* _Dataset excerpts_
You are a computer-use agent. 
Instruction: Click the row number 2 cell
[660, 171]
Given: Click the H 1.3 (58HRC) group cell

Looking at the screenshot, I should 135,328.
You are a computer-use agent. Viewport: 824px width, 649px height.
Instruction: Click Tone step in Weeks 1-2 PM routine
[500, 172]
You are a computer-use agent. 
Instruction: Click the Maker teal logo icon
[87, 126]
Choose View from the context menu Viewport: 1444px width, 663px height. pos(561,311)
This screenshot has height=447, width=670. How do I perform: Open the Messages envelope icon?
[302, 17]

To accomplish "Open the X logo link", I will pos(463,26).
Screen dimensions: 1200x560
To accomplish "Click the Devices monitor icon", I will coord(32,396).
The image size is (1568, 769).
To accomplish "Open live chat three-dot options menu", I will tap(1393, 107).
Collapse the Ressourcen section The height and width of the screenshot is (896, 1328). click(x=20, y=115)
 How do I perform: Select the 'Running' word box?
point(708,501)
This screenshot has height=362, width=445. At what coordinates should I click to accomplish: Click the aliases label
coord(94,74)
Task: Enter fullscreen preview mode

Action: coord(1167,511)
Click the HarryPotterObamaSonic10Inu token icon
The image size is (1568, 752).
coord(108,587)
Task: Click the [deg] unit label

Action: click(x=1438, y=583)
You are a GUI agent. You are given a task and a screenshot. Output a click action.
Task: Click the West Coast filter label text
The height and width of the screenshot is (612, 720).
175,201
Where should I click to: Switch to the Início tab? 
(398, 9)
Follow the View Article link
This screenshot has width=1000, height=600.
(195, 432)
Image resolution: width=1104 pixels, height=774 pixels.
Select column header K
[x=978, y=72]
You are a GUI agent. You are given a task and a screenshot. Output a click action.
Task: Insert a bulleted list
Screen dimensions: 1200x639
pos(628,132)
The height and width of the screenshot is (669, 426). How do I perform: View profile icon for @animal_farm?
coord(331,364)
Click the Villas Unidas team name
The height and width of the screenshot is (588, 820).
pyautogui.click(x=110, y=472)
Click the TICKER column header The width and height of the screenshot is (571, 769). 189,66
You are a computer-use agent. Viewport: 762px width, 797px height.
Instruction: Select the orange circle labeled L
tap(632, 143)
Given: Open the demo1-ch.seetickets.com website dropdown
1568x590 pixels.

* _Task description_
Could you restate word for word the lines above, from the one that contains "Click the TICKER" through the one that contains "Given: Open the", and no others?

* _Response area_
Click the TICKER column header The width and height of the screenshot is (571, 769). 189,66
You are a computer-use agent. Viewport: 762px width, 797px height.
Instruction: Select the orange circle labeled L
tap(632, 143)
Given: Open the demo1-ch.seetickets.com website dropdown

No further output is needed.